_Source passage_
——

Hydrogen powers South African schools


15 June 2015

Hydrogen fuel cell technology is being used successfully to provide standby power in some schools in Eastern Cape. The power generated by the fuel cells is used to support basic energy requirements, for example, charging stations for tablets, fax machines and computers.

It is part of a pilot project led by the Department of Science and Technology, which has partnered with the private sector to use hydrogen fuel cell technology in three schools in Cofimvaba, namely Arthur Mfebe Senior Secondary School, St Marks Junior Secondary School and Mvuzo Junior Secondary School.

Anglo American Platinum sponsored three platinum-based fuel cell systems, including installation and ongoing maintenance and operations. Air Products is supplying the hydrogen fuel requirements, while Clean Energy Investments, a South African company co-owned by the department and Anglo American Platinum, commissioned the fuel cells to bring standby power to the schools.

Air Products conducted feasibility assessments and erected hydrogen storage facilities according to international standards to supply the fuel cells at the three schools. All the fuel cell power systems have been operating since September 2014.

Public-private partnerships

The official launch, however, was on 12 June. Science and Technology Minister Naledi Pandor noted that the Cofimvaba initiative demonstrated that collaboration between the public and private sectors was essential to improving living conditions.

“Success stories from other countries, like Japan, indicate that active public-private partnerships are critical in supporting the uptake of emerging technologies. The knowledge and experience gained from the Cofimvaba pilot project and others taking place throughout the country will not only promote awareness of the technology, but will assist in creating a market for technologies that are being developed through the Hydrogen South Africa [HySA] programme,” Pandor said at the event.

HySA focuses on the development of high-value hydrogen fuel cell technology products that promote the beneficiation of the platinum group metals and has three centres of competence, focusing on catalysis, infrastructure and systems integration.

Anglo Platinum, together with the Young Engineers and Scientists of Africa (Yesa) group and the South African Agency for Science and Technology Advancement (Saasta), has developed an educational programme that has been rolled out to schools in the area, teaching pupils about the science of fuel cells. To date, 3 500 schoolchildren from Grade R to Grade 12 at 26 schools in the region have benefited from this programme.

——

_Data for review_
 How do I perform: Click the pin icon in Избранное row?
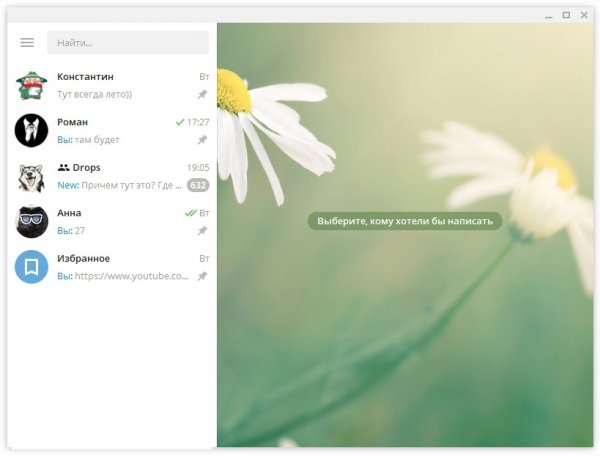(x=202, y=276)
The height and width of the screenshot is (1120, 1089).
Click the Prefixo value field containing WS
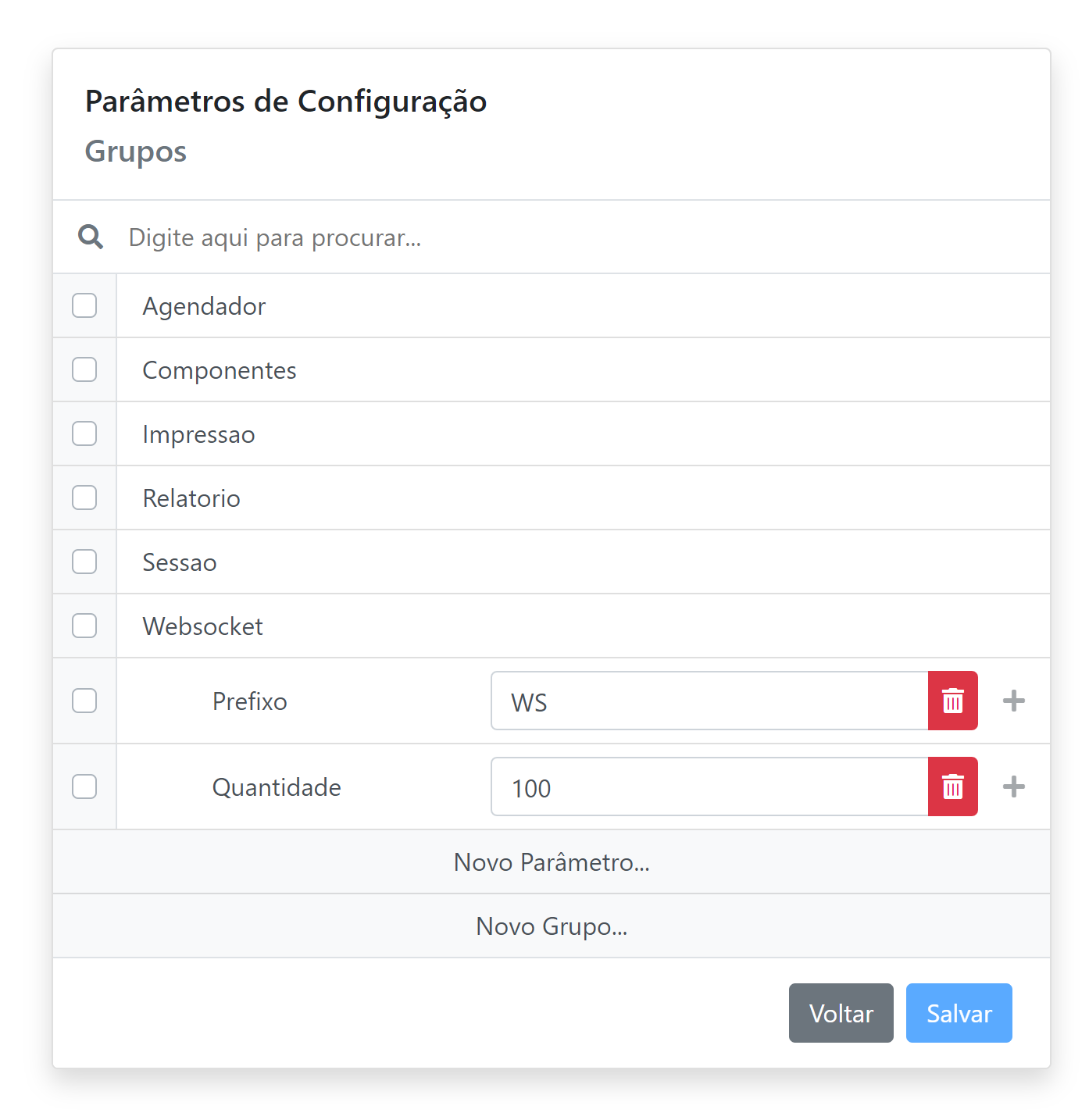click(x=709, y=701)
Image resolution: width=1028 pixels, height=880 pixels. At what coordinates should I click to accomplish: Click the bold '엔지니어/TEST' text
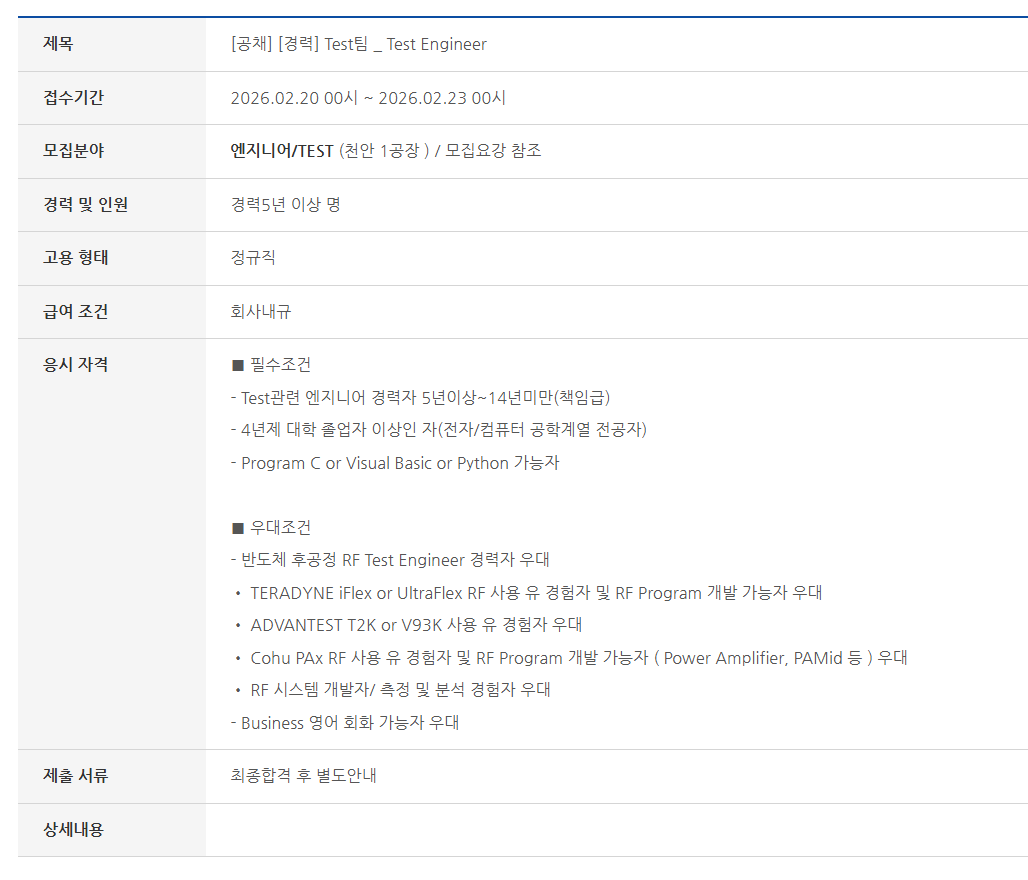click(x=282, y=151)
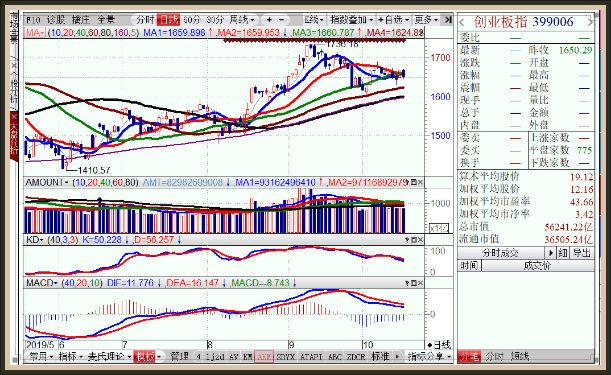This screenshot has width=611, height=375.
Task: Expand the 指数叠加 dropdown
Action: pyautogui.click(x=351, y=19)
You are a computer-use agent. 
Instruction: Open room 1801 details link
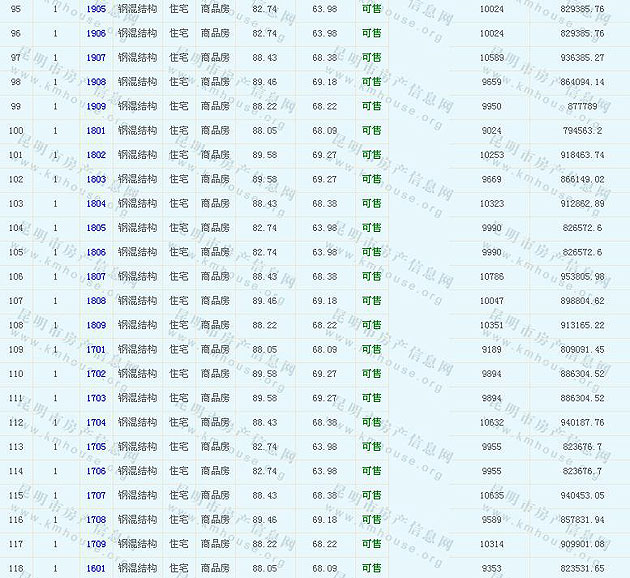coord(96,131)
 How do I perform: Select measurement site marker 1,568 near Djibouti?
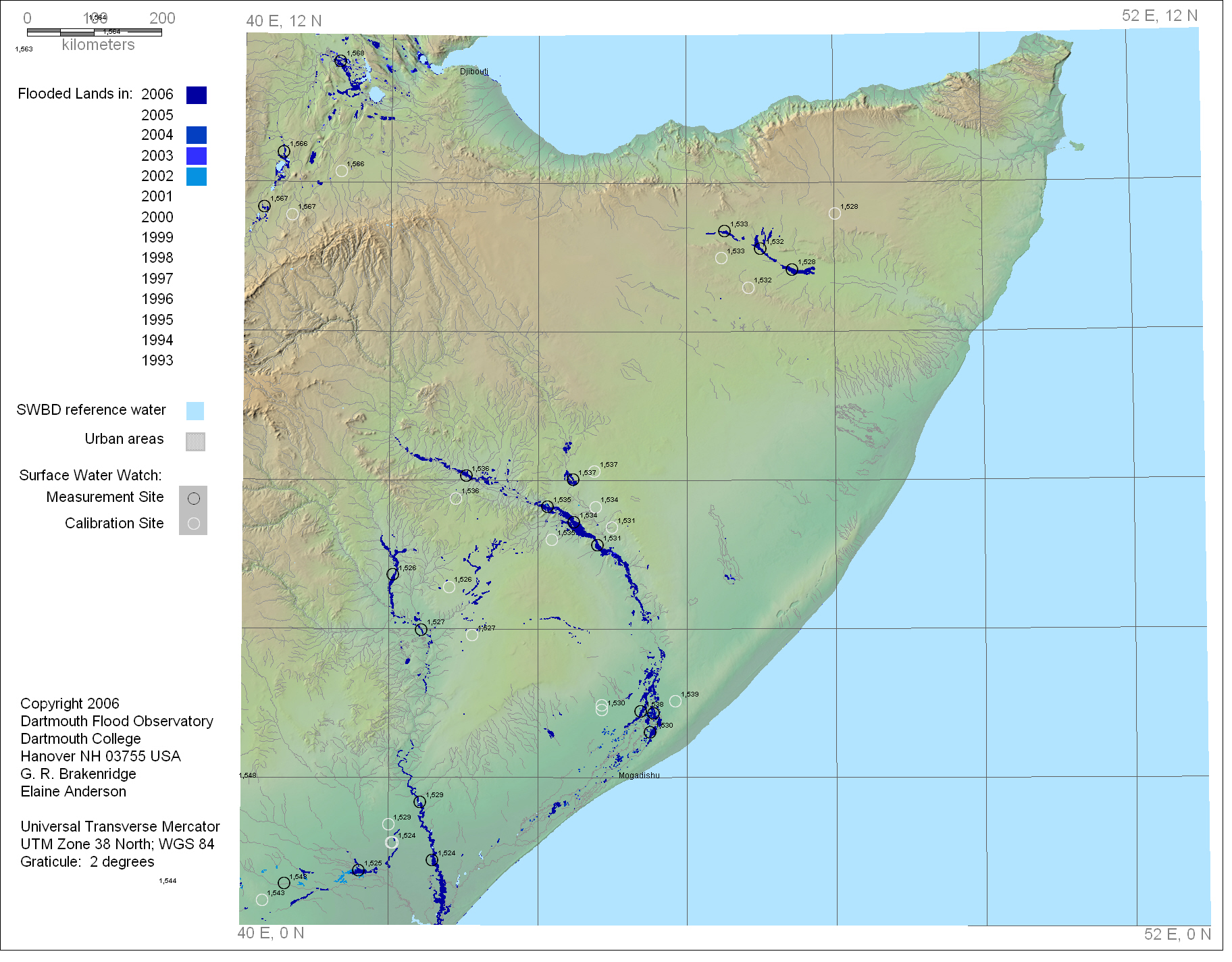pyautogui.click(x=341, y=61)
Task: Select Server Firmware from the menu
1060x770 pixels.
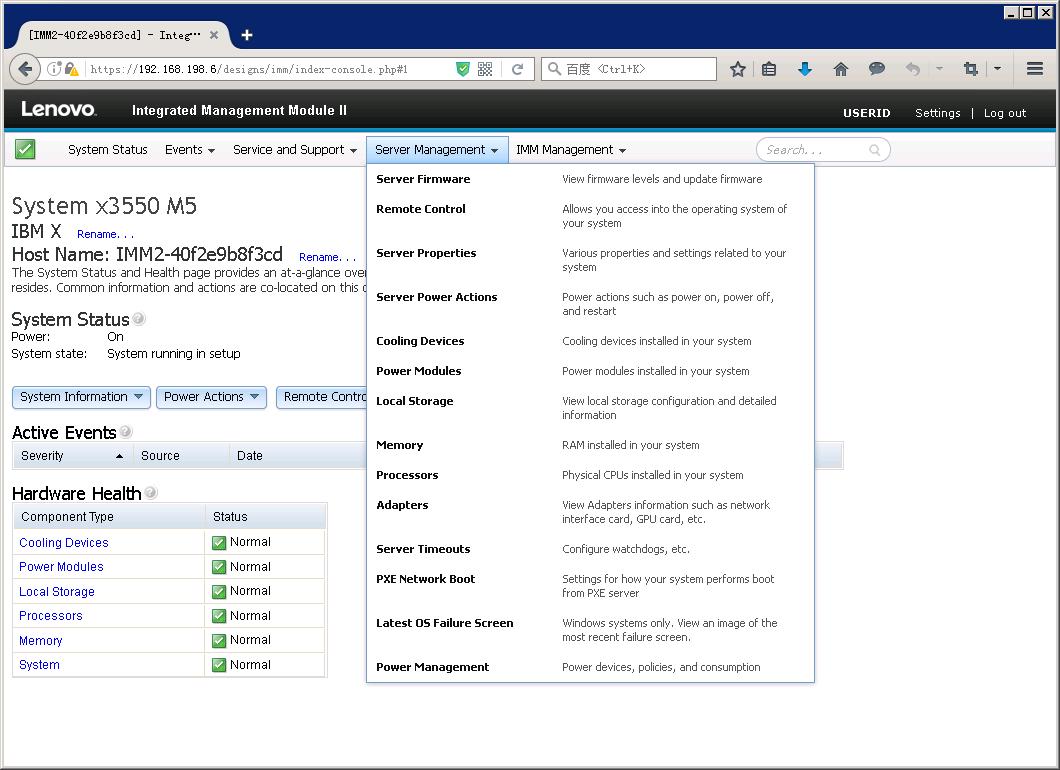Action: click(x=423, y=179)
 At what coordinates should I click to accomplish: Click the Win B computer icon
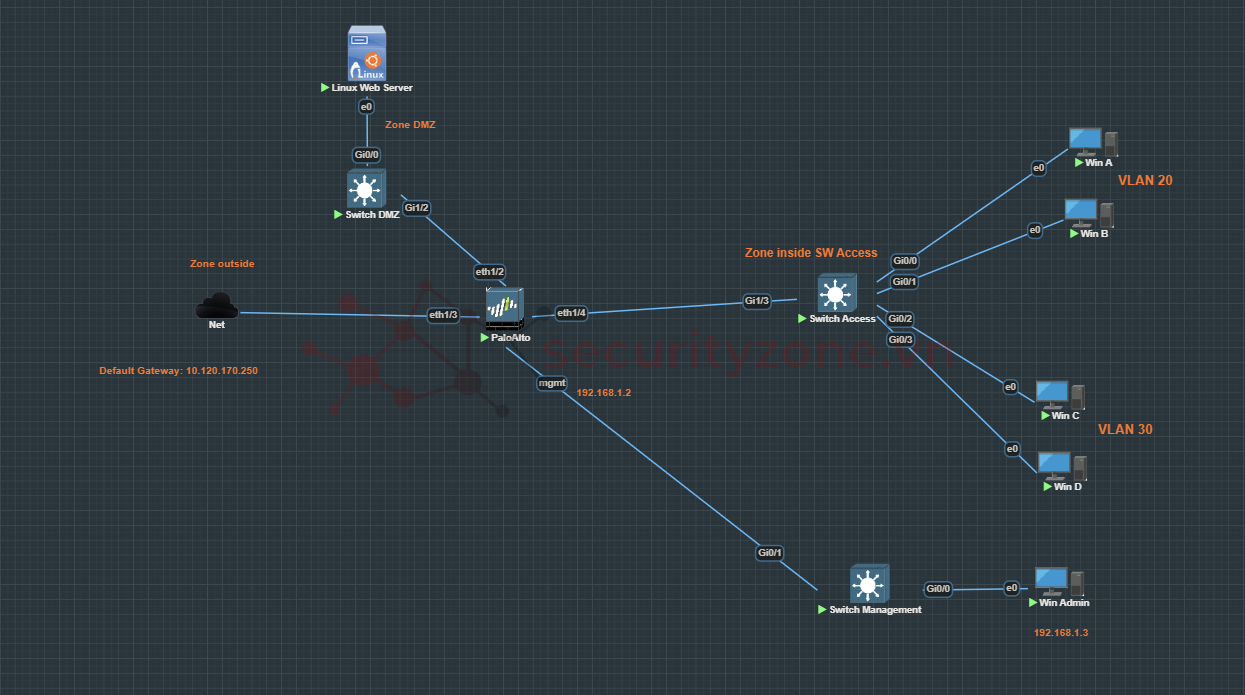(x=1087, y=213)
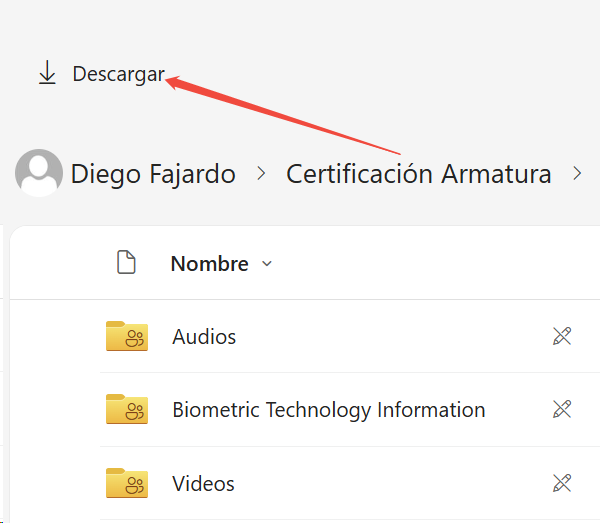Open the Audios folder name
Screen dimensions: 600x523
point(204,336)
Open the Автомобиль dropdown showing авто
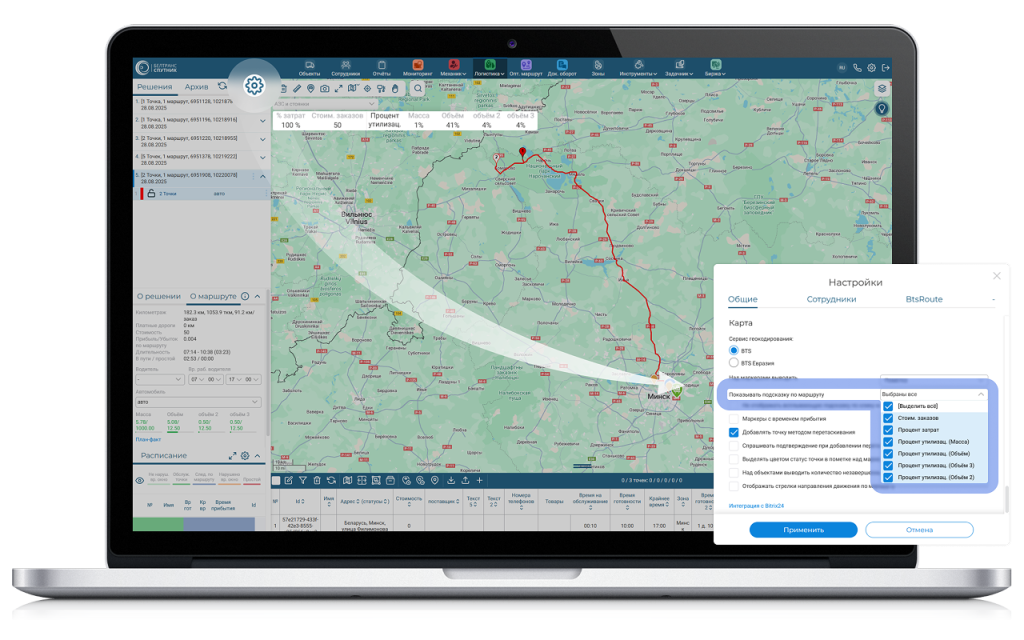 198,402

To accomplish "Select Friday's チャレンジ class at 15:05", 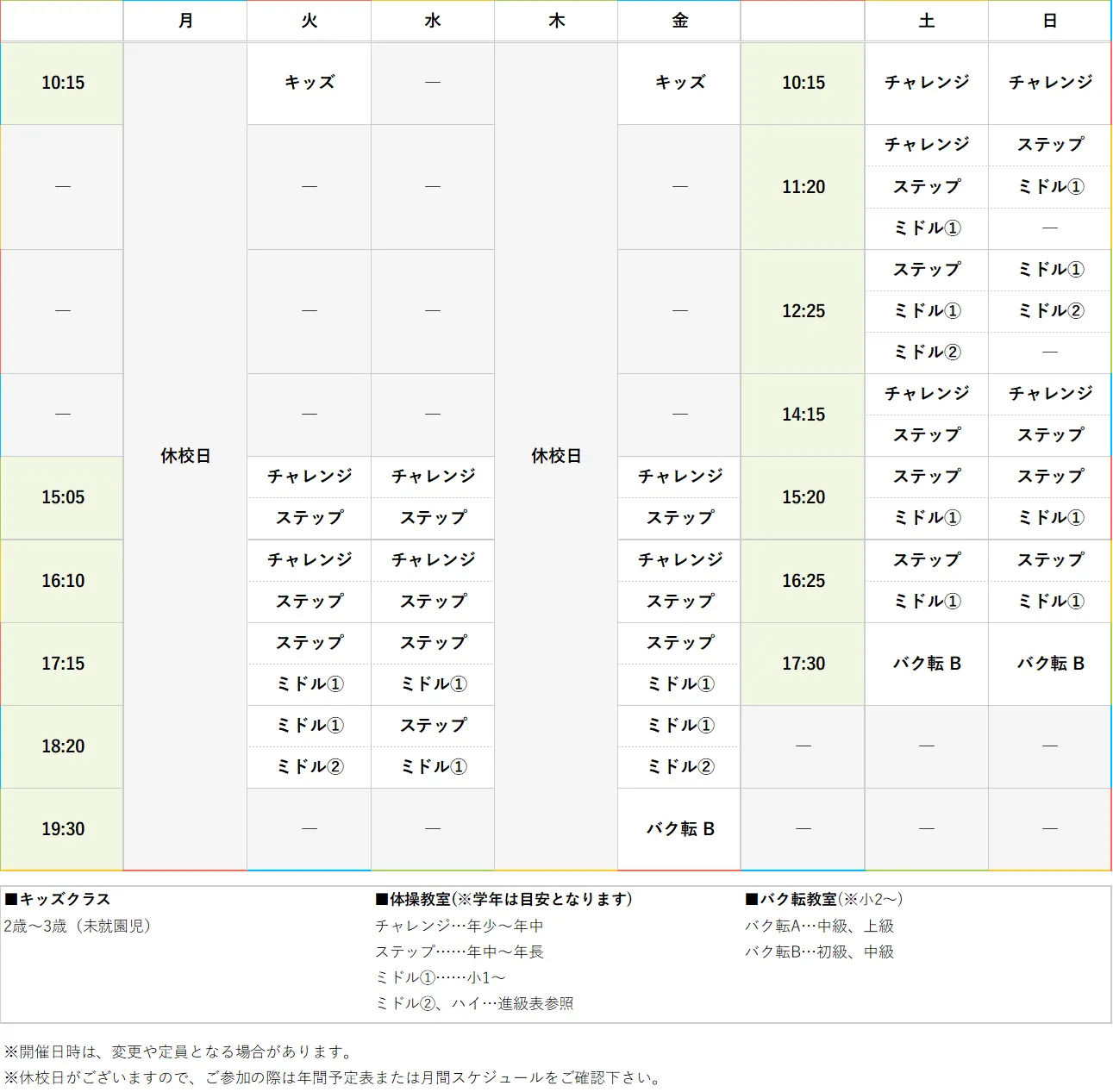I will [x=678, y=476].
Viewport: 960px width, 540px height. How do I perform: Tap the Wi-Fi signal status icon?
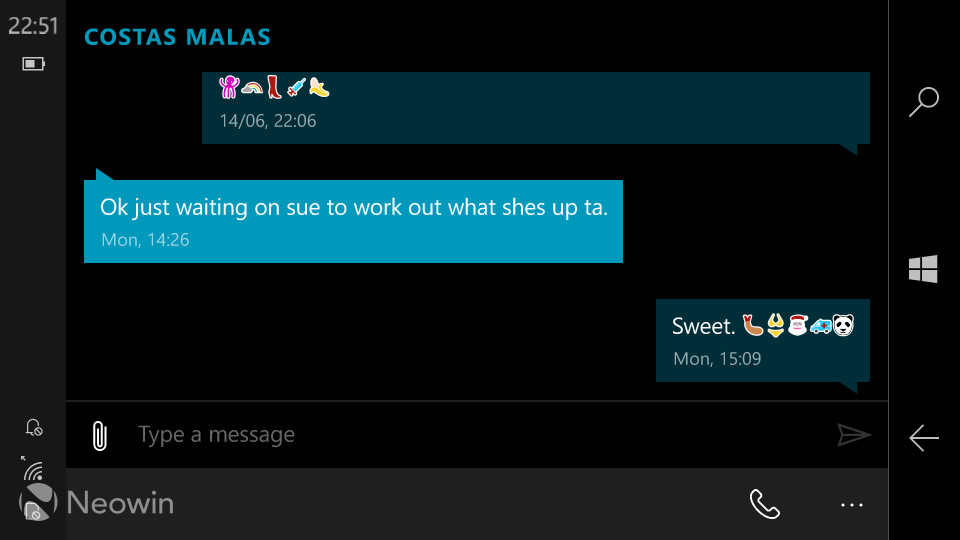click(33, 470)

——

In the article on hydrogen power in South African schools, which company supplies the hydrogen for the fuel cells?

_Solution for this problem_
Air Products